What you are asked to do:
With pictures excluded, repeat exactly the lines from the one containing "Screen dimensions: 1388x556" through the last line of the material below.

Data provided:
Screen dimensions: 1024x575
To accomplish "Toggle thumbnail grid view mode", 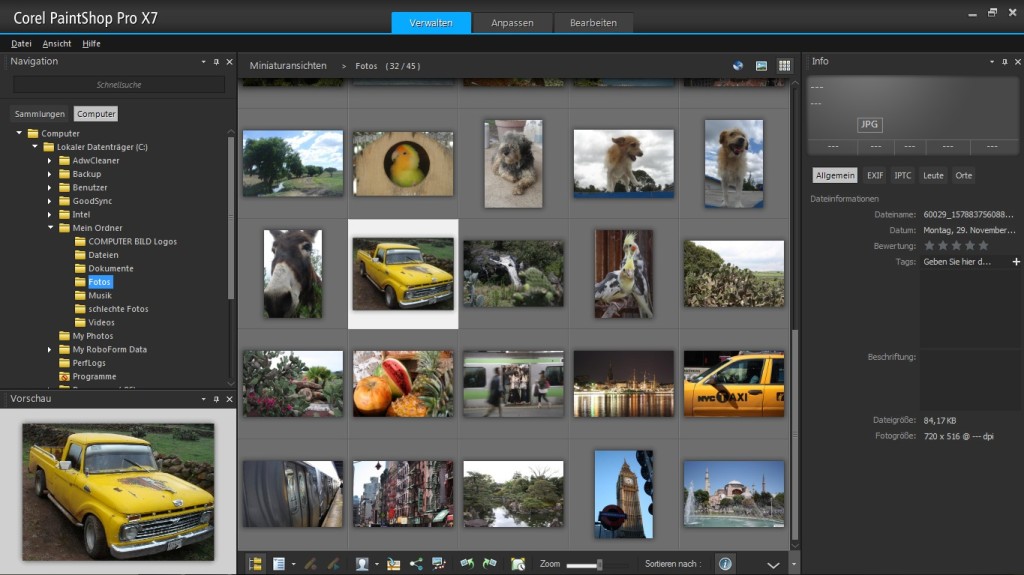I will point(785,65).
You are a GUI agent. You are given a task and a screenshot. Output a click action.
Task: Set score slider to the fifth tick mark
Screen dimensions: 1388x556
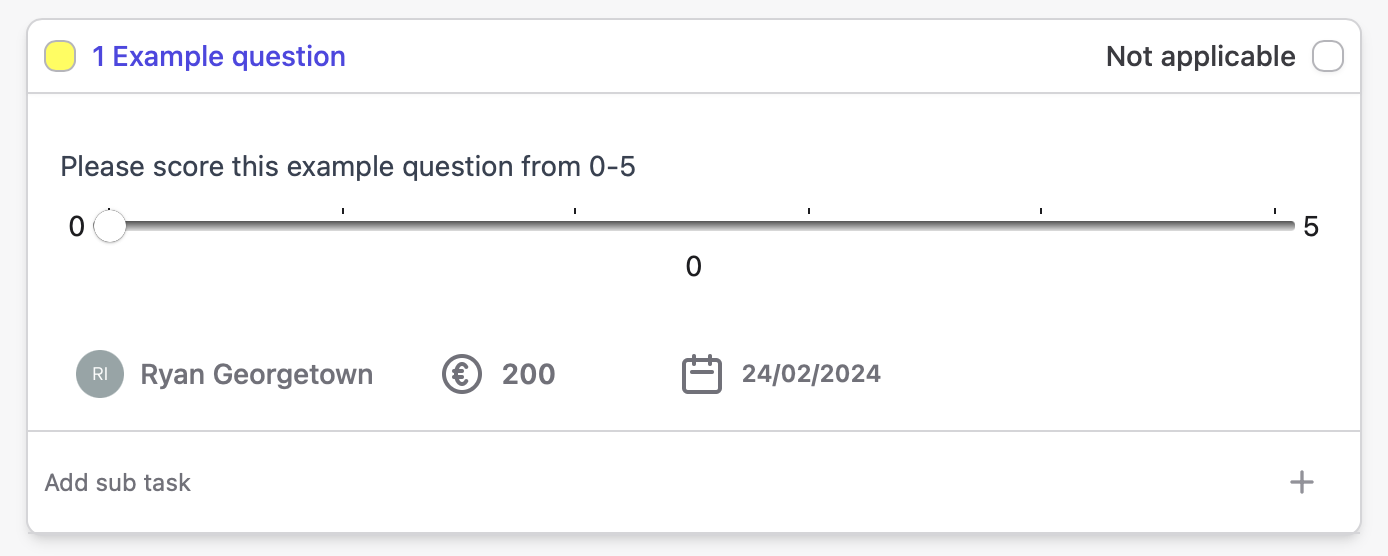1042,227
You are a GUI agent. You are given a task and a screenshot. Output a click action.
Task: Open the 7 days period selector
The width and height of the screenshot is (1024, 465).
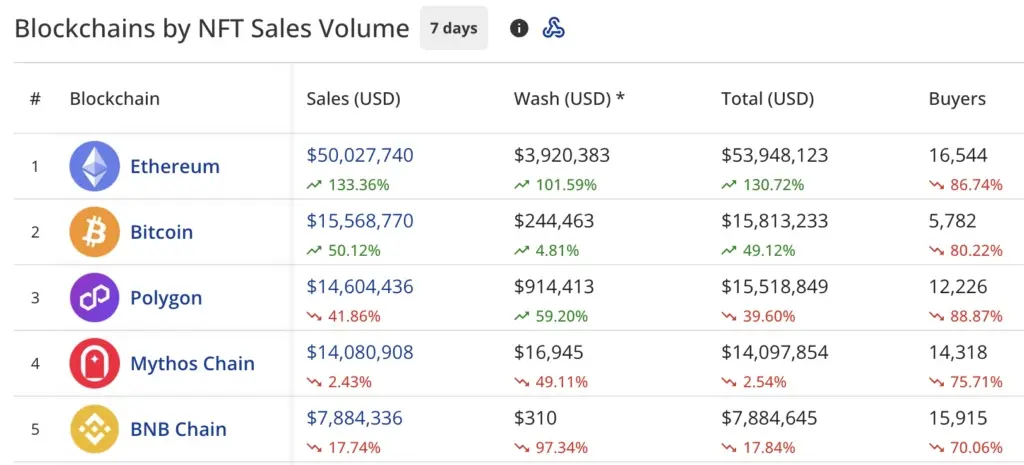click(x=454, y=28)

Answer to this problem:
Screen dimensions: 1388x556
1042,227
You are a GUI agent. You are given a task and a screenshot. Output a click action.
Task: Open the 7 days period selector
The width and height of the screenshot is (1024, 465).
click(x=454, y=28)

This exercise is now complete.